Judging by Malfoy's expression, he might as well have spoken Aramaic; Terry and the others however swivelled to look at the digital display and understood immediately.
It still read 0000/1000.
"Damn!" exclaimed Neville. "Blowing the targets up doesn't give any points!"
"Oh, great going, Malfoy!" spat Terry annoyed.
"What are you talking about?" sneered the blond, looking offended.
Potter hissed: "He is talking about the fact that you were trying to destroy our chances of going on!"
"I was not!" cried the other, aggravated. "It's clear we must hit those bubbles – I'm merely doing it the proper, wizarding way instead of submitting to use these… these muggle…" He waved, an expression of distaste on his face: it seemed words were failing him in his disgust.

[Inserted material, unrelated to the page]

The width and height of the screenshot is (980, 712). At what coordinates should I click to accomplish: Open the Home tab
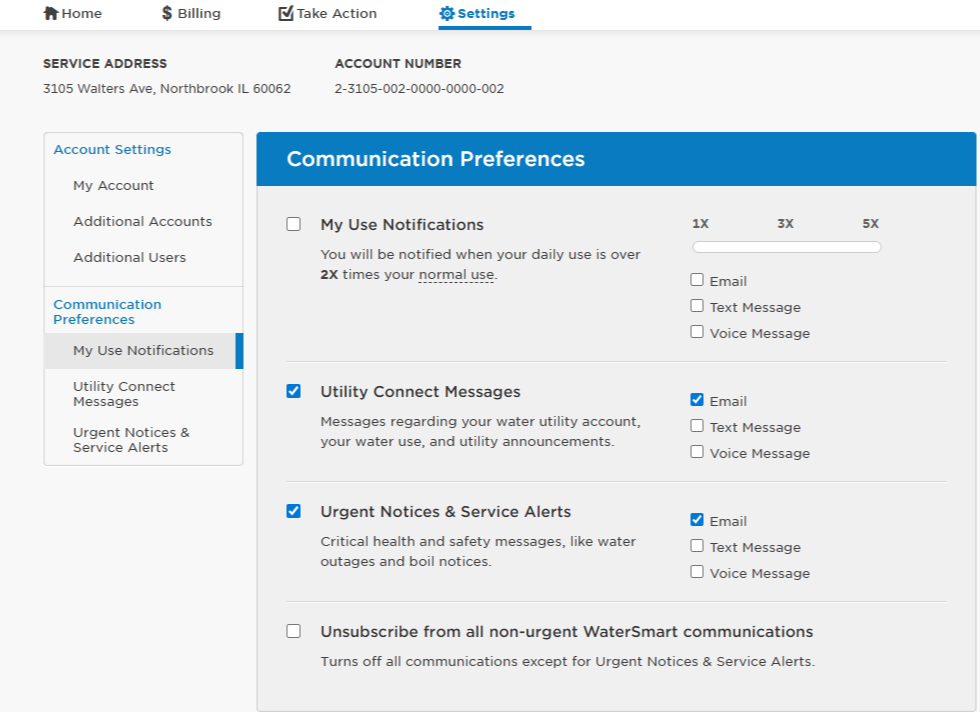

Potter snarled wordlessly, abruptly releasing him and throwing his arms in the air in exasperation.
"You prejudiced idiot!" groused Terry. "And now we have less possibilities to make points! Way to go, really!"
"You're not making any sense!" cried Malfoy, incensed.

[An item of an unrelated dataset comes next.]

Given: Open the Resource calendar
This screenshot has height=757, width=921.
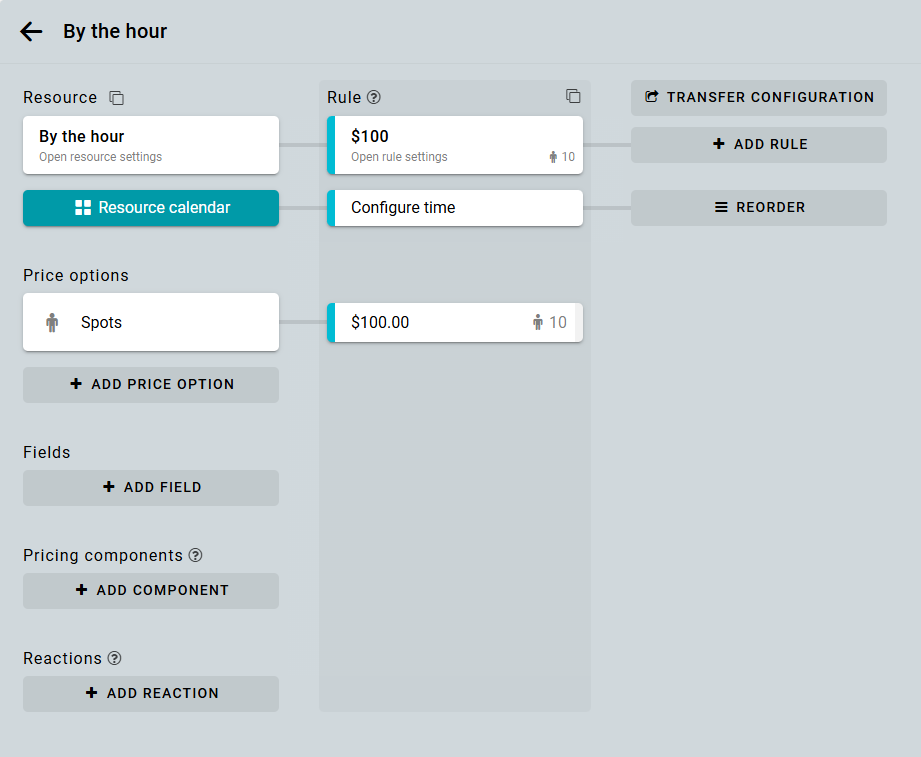Looking at the screenshot, I should click(x=151, y=208).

"Am too…" started to retort Terry, thoroughly vexed.
"It's just not worth it, Boot," said Potter disgustedly. "Come on, let's make the most of what we've left."
Fortunately they'd stopped the Slytherin with still plenty of colourful bubbles around them.
Terry, Neville and Potter all gripped one toy gun firmly and looked at each other, taking deep breaths to calm down and focus.
"How do you think this works, exactly?" asked Neville.
Potter shrugged and pointed his cheery yellow gun to a random, blue bubble. "Let's find out, shall we?"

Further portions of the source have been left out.